Olseen was a member of the Senate's Energy, Utilities, Technology and Communications Committee, the State and Local Government Operations and Oversight Committee, and the Transportation Committee. He also served on the Finance subcommittees for the State Government Budget Division (of which he was vice chair) and the Transportation Budget and Policy Division, and on the State and Local Government Operations and Oversight Subcommittee for Elections. His special legislative concerns include transportation, education, health care, and property tax relief.

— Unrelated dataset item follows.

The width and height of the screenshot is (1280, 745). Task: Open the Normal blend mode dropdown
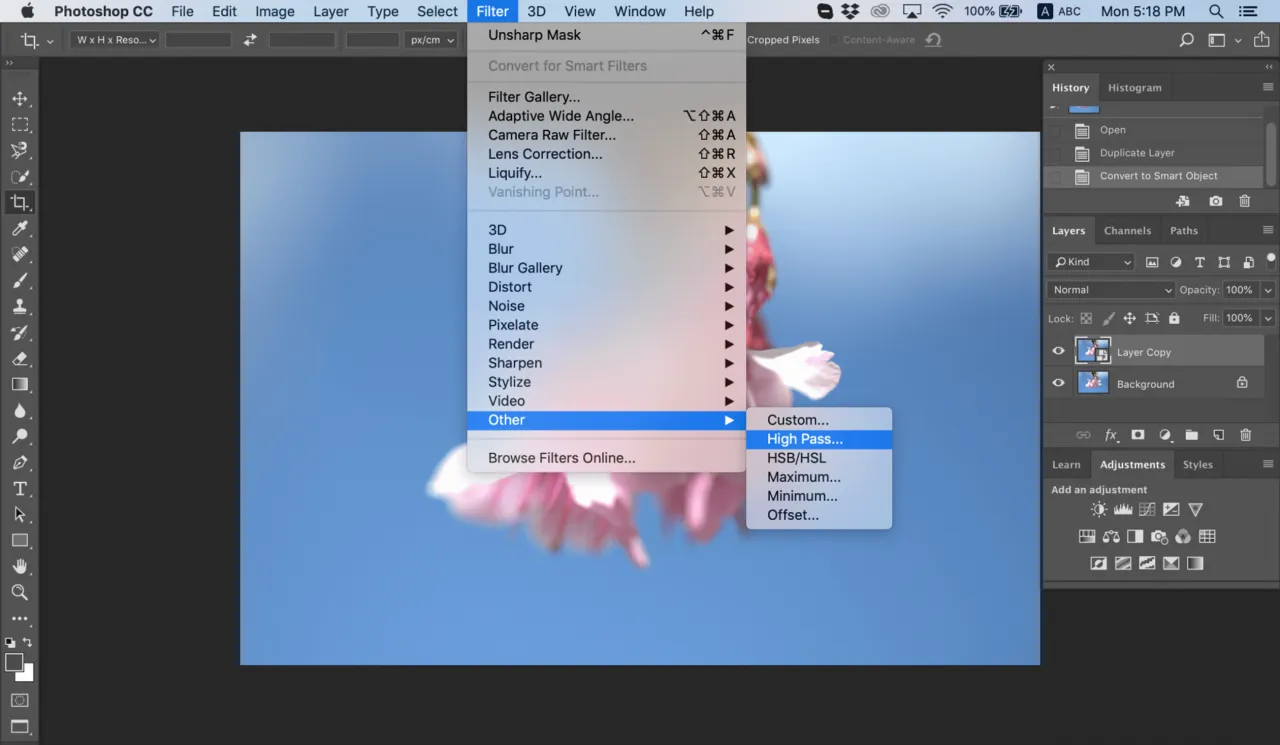point(1110,289)
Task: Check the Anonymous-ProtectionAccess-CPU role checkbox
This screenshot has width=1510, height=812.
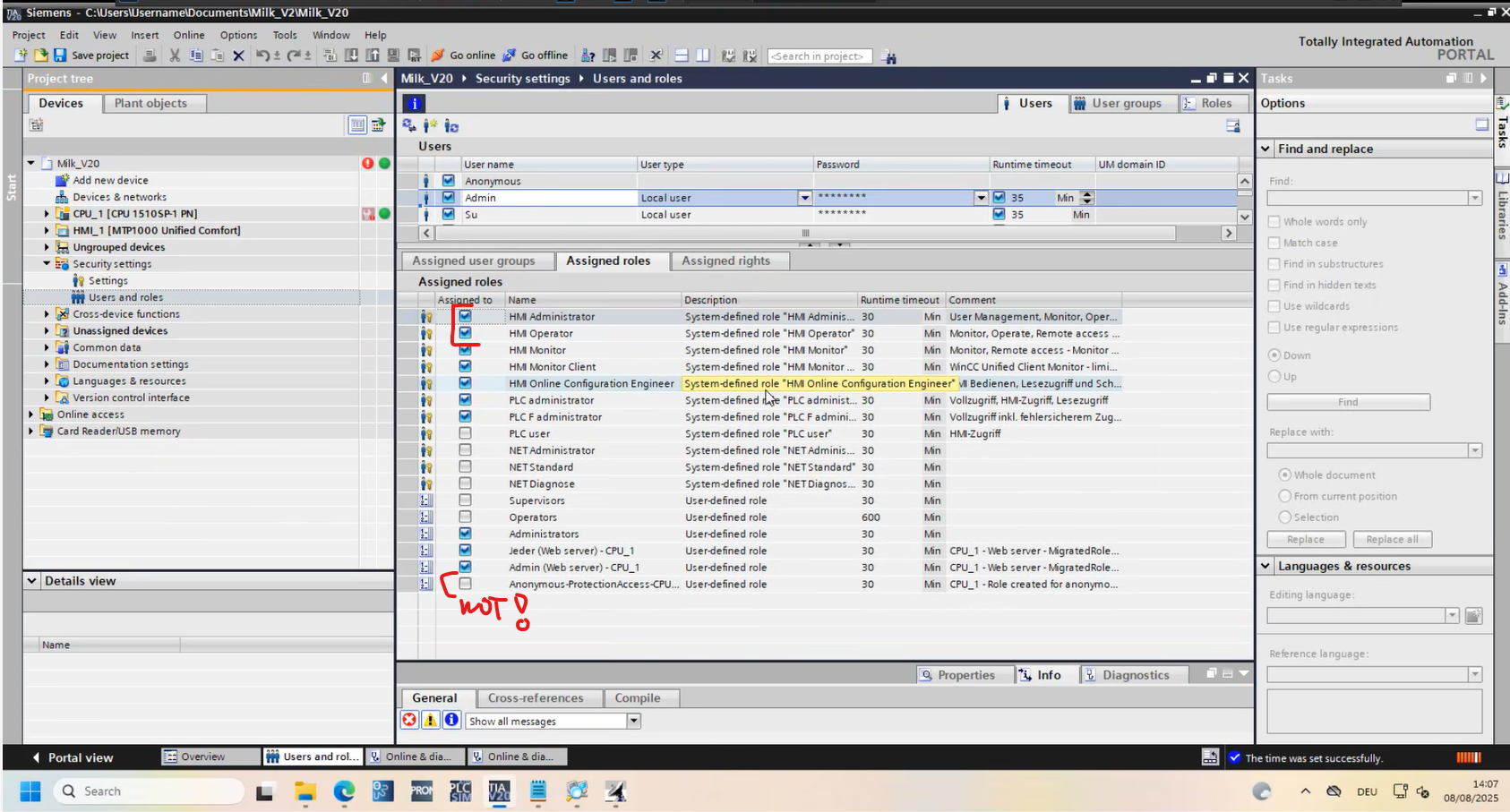Action: point(465,584)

Olseen is a truck and trailer repair estimator by profession. He attended White Bear Mariner High School in White Bear Lake, then went on to the District 916 Vocational-Technical College (now part of Century College) for auto body repair and painting. He is a former member of the Teamsters and the International Association of Machinists.

Olseen served on the North Branch School Board from 1991 to 2001, then as a Chisago County Commissioner from 2002 to 2006. He is a former member of the North Branch Community Education Advisory Board, former president of the North Branch Parent-Teacher Organization, and former co-chair of the North Branch Parent-to-Parent Communication Network. He is also a former member of the Chisago County Core Committee.